-- START Document extract --

Don’t worry I wasn’t implying that i was implying that the implication was implying etc.
I see what you mean. However I am of the opinion right now that it seems, as a term, sufficient regardless of the intent, as you posit, by cis people. As I’ve said, i don’t like any of the terms wholly but I also have an aversion in repeating myself in explaining the nuance of how I perceive it to people who might be not in the loop of the implications. Every oversimplification will, in my mind, bear this same fate. I understand fully that umbrage can be taken by it on that level however.


#17

I honestly prefer to use queer as a term. For example, I find that LGBTQ+/LGBTQIA+ feel much less inclusive (that + is doing a lot of heavy lifting). It’s also much less dependent on concretely knowing where you fit in, and is a lot more helpful as a shorthand when you have multiple aspects of queerness (for example, being a pan enby).

That said, this is very much an American-born-in-the-90s perspective. When I was growing up, queer was very much being reclaimed, and I don’t think I ever heard anyone use it as a slur anyway (they preferred “gay” and the f-word). But for older people, and people in countries where it hasn’t necessarily gone through the process of being reclaimed, it will have a much different connotation than it has for me.


#18

“You can’t use the Q slur” (a recent invented framing that is ahistoric) is an attack disproportionately used against queer people, especially trans people, and fully embraced by TWEFs (part of a pattern of hard-Right hate groups adopting the language of social justice but using it in an ahistoric way to attempt to broaden the power of their hate campaigns, letting it spread beyond the hate group). It’s important to understand this stuff in the context of how our language and public existence has been heavily policed (and continues to be suppressed by the law and society to different degrees depending on location) and not just recreate oppression via intra-community harassment (as a new bubble of desexualised conservatism within the queer community).


#19

I think it serves a very important purpose, to the point where even if it’s considered in some way “wrong”(vaguely) in various circles I’d think it would be in everyone’s interests to fight against that for it’s use. It’s supposed the use of “LGBTQ” as an adjective for someone on the “spectrum”(the language around that needs discussion too, but for clarity’s sake I’ll brush past it for now) that doesn’t specifically mention a part of their identity which they, for whatever reason, should not, cannot, or just don’t want to disclose. It completely bypasses having to worry about adding more initials to the moniker, which was a kinda ridiculous subject to have to discuss for what should be a simple adjective, and it’s a fundamentally pleasing word as pretty much everyone that actively uses it seems to agree.

Though honestly it seems like the discussion around it is more… academic(?) than anything else, since the decision about weather it should or should not be used has already been made: people are using it. Like, I don’t know anyone I follow on twitter or talk to in real life that doesn’t use it without thinking. A lot of those people would get confused if you questioned their usage of it, then just go back to using it. Language change is a thing that happens naturally, and rarely rarely do attempts to influence it on as grand a scale as the complete removal of a word from general use aren’t usually successful.

-- END Document extract --
-- START Listing --

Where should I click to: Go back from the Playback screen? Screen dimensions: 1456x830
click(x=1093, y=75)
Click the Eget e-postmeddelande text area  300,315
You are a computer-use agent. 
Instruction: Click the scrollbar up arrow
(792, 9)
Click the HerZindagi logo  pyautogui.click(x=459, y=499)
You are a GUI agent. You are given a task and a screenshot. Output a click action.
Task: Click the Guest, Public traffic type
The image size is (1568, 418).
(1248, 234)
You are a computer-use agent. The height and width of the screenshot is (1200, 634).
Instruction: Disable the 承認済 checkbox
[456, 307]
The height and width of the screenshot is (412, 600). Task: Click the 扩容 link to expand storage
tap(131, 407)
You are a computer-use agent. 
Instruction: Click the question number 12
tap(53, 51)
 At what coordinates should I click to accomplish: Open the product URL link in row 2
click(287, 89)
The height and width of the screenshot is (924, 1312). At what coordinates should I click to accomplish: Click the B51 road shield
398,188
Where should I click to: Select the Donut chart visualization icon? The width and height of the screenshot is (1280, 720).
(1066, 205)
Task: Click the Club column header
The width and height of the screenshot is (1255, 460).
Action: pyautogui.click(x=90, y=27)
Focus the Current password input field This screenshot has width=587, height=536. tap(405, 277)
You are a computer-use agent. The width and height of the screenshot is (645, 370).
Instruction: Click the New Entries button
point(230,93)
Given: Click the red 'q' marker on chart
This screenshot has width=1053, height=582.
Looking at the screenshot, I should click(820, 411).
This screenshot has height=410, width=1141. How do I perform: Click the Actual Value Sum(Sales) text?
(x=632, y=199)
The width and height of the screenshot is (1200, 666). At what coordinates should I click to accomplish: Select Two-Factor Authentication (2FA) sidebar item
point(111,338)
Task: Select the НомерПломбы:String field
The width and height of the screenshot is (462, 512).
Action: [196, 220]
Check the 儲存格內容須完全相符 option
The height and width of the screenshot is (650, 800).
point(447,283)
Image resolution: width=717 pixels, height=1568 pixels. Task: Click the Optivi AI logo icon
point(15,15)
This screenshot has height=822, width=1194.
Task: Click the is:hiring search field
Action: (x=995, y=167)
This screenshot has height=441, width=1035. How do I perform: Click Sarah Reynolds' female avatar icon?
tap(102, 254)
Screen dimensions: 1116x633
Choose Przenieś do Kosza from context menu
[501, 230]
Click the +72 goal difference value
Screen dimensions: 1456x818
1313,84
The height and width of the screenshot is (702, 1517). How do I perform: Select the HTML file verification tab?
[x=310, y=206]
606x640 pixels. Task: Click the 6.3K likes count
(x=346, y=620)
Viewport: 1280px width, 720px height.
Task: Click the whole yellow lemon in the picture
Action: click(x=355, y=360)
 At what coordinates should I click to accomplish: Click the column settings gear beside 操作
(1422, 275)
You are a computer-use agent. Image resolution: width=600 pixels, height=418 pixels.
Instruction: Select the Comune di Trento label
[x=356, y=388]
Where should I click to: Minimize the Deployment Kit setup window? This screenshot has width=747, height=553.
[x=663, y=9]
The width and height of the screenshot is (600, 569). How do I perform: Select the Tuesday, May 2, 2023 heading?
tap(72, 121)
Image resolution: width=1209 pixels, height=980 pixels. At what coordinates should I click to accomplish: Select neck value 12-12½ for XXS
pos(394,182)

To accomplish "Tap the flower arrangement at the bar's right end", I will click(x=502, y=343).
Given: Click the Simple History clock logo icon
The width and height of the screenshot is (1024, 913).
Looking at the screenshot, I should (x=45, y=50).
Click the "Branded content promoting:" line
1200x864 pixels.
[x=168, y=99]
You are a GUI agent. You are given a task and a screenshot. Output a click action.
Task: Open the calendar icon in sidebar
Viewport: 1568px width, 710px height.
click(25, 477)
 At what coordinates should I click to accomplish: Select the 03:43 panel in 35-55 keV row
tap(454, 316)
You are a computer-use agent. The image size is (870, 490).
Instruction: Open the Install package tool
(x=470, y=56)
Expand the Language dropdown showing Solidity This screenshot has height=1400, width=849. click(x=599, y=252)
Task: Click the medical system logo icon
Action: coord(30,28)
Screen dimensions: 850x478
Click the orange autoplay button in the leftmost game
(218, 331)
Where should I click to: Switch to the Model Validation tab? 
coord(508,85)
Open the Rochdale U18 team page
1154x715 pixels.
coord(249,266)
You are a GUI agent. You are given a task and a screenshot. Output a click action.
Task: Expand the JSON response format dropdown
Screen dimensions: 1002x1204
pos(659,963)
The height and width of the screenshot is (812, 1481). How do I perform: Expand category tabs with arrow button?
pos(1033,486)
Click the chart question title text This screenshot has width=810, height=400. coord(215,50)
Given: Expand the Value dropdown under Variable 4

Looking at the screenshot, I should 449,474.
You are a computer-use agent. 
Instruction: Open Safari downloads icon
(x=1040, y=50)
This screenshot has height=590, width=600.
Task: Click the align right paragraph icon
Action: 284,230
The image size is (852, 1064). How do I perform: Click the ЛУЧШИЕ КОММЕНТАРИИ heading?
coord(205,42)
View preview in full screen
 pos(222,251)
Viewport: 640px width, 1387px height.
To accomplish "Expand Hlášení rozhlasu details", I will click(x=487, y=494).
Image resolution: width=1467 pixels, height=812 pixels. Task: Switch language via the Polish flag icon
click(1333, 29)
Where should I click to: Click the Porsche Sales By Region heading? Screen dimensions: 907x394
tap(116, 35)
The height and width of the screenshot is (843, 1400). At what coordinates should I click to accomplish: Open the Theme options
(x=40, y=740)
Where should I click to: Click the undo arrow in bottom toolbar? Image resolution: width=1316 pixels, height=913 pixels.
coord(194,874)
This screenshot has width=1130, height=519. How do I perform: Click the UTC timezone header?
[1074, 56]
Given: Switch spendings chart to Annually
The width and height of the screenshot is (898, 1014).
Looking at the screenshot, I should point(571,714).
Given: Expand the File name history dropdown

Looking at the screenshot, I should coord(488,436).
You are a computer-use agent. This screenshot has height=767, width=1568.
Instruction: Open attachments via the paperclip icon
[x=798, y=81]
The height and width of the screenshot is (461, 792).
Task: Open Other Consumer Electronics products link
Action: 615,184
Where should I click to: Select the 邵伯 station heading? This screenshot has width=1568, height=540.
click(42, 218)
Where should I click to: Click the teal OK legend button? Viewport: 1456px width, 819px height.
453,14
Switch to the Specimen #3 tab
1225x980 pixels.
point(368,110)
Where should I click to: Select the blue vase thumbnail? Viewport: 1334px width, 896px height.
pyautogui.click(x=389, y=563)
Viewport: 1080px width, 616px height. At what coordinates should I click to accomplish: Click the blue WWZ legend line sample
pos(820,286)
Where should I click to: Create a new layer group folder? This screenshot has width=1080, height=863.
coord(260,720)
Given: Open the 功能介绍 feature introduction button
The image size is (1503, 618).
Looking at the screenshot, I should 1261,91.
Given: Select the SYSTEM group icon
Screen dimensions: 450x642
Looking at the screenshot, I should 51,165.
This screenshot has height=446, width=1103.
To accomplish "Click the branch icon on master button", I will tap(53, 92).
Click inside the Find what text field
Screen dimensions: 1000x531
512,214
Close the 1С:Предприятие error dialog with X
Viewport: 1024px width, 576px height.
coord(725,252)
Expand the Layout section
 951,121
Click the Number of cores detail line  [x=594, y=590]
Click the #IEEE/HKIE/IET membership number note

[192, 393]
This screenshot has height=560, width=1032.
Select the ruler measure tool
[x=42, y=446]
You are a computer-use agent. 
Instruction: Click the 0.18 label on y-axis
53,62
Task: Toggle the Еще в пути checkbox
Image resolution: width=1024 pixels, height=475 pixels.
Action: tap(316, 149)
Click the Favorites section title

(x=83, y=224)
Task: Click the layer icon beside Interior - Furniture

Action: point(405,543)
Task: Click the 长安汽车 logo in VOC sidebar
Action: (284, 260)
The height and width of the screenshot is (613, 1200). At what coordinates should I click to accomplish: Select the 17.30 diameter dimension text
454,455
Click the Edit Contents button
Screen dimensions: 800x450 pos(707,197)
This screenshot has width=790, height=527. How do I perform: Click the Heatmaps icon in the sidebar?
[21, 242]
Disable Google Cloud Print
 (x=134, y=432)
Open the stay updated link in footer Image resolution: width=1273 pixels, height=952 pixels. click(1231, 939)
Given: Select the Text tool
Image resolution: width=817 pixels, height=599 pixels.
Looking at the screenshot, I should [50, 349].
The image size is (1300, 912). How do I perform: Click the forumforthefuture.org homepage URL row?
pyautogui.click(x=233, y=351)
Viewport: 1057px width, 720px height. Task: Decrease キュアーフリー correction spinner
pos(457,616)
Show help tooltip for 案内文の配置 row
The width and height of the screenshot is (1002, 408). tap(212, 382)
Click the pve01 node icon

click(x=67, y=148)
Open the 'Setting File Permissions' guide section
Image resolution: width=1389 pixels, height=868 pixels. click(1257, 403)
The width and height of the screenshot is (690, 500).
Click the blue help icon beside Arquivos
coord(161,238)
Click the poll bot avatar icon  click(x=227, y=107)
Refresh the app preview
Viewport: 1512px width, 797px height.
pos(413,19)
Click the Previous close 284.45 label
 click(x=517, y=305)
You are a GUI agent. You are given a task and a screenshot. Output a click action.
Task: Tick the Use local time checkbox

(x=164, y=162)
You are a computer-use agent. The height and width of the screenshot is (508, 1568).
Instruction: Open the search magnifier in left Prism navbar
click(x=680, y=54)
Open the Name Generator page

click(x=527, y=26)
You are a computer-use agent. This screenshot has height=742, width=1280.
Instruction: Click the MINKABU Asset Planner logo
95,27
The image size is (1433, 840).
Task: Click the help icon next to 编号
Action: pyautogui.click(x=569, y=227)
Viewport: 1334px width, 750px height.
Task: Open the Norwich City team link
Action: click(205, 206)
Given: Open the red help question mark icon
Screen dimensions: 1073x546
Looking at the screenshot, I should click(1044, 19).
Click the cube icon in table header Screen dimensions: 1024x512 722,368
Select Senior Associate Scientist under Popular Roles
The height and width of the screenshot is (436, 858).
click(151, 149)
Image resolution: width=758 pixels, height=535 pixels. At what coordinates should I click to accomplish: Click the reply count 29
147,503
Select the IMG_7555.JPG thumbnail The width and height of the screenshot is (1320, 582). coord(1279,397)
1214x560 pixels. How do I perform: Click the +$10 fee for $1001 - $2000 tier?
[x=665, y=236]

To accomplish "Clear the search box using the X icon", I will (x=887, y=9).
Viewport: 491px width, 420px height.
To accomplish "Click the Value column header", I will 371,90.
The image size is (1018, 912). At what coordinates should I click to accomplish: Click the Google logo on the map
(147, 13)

-- END Listing --

Objective 1
Answer these questions about the discussion of the word "queer":
(a) Which two labels does the writer who prefers "queer" say feel much less inclusive?
(b) When that writer was growing up, which words did people prefer to use as slurs?
(c) Who does the text say fully embraces the "You can't use the Q slur" framing?
Objective 2
Pick up the discussion of the word "queer" after its last sentence and keep writing.

Task result 1
(a) LGBTQ+ and LGBTQIA+.
(b) "Gay" and the f-word.
(c) TWEFs.

Task result 2
A lot of objections to it come from people who have had bad personal experience with it, which is fair in so far as it’s a perfectly reasonable natural reaction, but people have also had bad experiences with “gay”, “lesbian”, or outside of just queer stuff, “autistic” is one I can talk about personally. I’m pretty used to it’s flippant use as a synonym for “stupid”, probably because it’s more fun to say, and it’s use like that isn’t exactly brilliant, to say the least, but I’m not going to stop using it because of my experiences of it being used against me. Getting worked up about it and desperately trying to get people to use some other term when talking about it, because 1: that’s not going to work, and 2: making the technical term for something into a social faux-pas is making the thing itself into a social faux-pas, which isn’t something you can allow with autism.

But also, yeah, what @Shivoa said. One of the favourite pass-times of right-wing internet basement dwellers to is try to make people believe that something innocuous is Bad™ for fun.


#20

I like the term, but I understand why some people don’t. For me as a nonbinary person, queer is a useful term because we just don’t have a lot of good language to talk about being NB and how that effects one’s orientation. Sometimes I use “questioning”, but that carries the implication that I might be straight which is not true, or that it’s something that I have to nail down and “figure out” eventually, which, eh, do I? Maybe? Using “gay” to describe myself has it’s own problems, because while it definitely make sit clear that I’m not straight, it has it’s own specific definition that I know I probably don’t fit. So queer is nice because it imparts that I’m definitely not straight without having to take on any more labels that I’m really not comfortable with using for myself.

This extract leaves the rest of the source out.